More than any other challenge facing Europe today, the ongoing migration crisis has the potential to destroy the European project. Rather than debating European Commission diktats and lamenting member states’ rebelliousness, EU leaders must consider fresh approaches, including third-country disembarkation platforms.
MADRID – The European Union loves giving itself ultimatums, whether it is the two-year deadline for Brexit negotiations or European Commission President Jean-Claude Juncker’s declaration, upon taking office, that his was a “last-chance commission.” Unfortunately, European leaders rarely follow through on their best-laid plans. When it comes to migration, however, they may not have a choice.
The issue has become a sword of Damocles hanging over the EU. It straddles every fault line: between country and community, between security and openness, between national and European identity, between social values and economic or strategic interests. As a result, migration, more than any of the other myriad challenges the EU confronts today, has the potential to destroy the European project.
Of course, the EU has often proved that, when push comes to shove, inertia prevails. But, given the urgency of today’s migration crisis, not even the EU will be able to muddle through. If it tries, the issue will only fester, eating away at the Union’s very foundations. For once, Europe’s leaders have no choice but to put up or shut up.
Make no mistake: Europe’s migration problem is not going away. The decline in asylum applications in 2017 was not, as many believed, an indication that the problem was being overcome. On the contrary, while the migration challenge became apparent to many Europeans only in 2015, when German Chancellor Angela Merkel opened the door to a million desperate asylum seekers, the issue has long plagued southern Europe and is now mutating in dangerous ways.
That change is exemplified by the recent saga of the MS Aquarius. Operated by a Franco-German charity, the Aquarius rescued 630 migrants and refugees off the coast of Libya. On June 9, Italy’s new interior minister and deputy prime minister, Matteo Salvini, rejected the ship’s request to dock in his country and prohibited them from even entering Italian waters. Then Malta, too, turned the refugees away. Finally, after nearly a week, Spain stepped up, allowing the ships to dock in the port of Valencia.

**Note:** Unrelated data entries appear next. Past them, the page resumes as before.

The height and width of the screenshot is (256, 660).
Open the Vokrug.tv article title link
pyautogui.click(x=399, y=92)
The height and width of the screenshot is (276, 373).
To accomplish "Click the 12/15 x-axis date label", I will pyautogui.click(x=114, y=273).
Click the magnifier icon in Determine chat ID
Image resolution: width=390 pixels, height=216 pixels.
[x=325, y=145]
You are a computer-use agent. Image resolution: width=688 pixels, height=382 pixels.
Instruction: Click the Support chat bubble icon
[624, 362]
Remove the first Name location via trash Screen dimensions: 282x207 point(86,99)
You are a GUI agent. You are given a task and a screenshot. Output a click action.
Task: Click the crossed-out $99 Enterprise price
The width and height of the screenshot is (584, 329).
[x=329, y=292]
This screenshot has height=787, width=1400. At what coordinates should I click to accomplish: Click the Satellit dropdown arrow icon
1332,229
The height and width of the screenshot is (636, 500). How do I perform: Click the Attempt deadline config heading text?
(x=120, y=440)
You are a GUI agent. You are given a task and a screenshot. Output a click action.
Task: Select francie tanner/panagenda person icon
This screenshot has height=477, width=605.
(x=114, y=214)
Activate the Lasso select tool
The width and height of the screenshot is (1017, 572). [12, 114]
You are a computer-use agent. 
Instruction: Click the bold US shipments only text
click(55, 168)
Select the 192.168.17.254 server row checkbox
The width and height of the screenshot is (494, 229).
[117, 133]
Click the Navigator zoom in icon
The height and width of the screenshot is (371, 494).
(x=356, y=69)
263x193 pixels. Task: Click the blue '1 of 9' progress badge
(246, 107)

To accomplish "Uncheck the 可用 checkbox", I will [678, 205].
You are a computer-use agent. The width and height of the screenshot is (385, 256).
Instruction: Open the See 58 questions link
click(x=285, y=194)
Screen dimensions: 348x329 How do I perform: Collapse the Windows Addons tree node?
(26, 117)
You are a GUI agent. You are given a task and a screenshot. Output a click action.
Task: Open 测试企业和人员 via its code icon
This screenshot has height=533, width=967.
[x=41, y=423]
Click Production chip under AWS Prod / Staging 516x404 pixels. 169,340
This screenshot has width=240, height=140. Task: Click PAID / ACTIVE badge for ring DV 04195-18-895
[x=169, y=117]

Irregular migrants arrive in Europe every day: as the Aquarius was arriving in Valencia, more than a thousand people were saved just a couple of hundred miles to the south, while trying to cross the Strait of Gibraltar. But a high-profile drama like that of the Aquarius creates political incentives for hardline positions. It is political candy for populists and poison for rational policymaking.
And, indeed, the recriminations that followed Salvini’s move have been unprecedentedly divisive. French President Emmanuel Macron accused Italy’s populist government of “cynicism and irresponsibility.” In Germany, the survival of Merkel’s governing coalition is now in jeopardy, owing to a standoff over migration between her Christian Democratic Union and the CDU’s Bavarian sister party, the Christian Social Union, led by Horst Seehofer, the interior minister.
There will be more ships like the Aquarius, and Europe cannot afford to confront such a drama every time one appears. The gap between the EU’s rhetoric of solidarity and shared values and its real-world behavior must be closed. Unfortunately, that outcome is far from guaranteed.
So far, the EU’s response to migration has depended on top-down measures and mandates. Such an approach, taken early enough in the crisis (say, in 2013 or 2014) might have been sufficient to guide a common European approach. But excessive foot-dragging and uncertainty – owing not least to German unilateralism – impeded EU-level action, as it enabled migration to become a hot-button issue in domestic politics.
What now? The European Council’s June meeting will focus on migration, but there has been little reason to hope that it will bring meaningful progress. The EU is nowhere near a policy consensus – the political climate does not allow for it.
Rather than debating European Commission diktats and lamenting member states’ rebelliousness, what is really needed is a total reset by EU leaders. Progress has been made on many fronts, including burden-sharing in settling refugees, reforming and strengthening Europe’s border protections and coast guard, concluding agreements with other countries to return migrants, and providing development and governance assistance to address the push factors driving migration. But it is not enough.
There is one more possible solution: the establishment of migrant processing and resettlement centers – “disembarkation platforms” – outside of EU territory. It is a fraught proposal, as it resembles Australia’s problematic approach to immigration, whereby migrants are held – out of sight and largely out of mind, often for years – on nearby Nauru and Papua New Guinea.
But the European Council is now considering just such disembarkation platforms, as well it should be. Europe should not emulate Australia, but the establishment of these types of platforms – with real processing and relocation – in third countries could offer major benefits, not least preventing further dramas like the Aquarius episode.
Disembarkation platforms would enable controlled assessment of which migrants are owed legal protection by the EU, prior to their resettlement in the Union. If migrants know they will not be able to set foot on European soil without first proving that they qualify for asylum, those who do not qualify are less likely to fall victim to smugglers’ claims that they should brave the dangerous journey.
If the EU is to survive the migration crisis, it must work together. Disembarkation platforms in third countries raise legal, ethical, and financial challenges. But they can be overcome. The EU’s future may depend on it.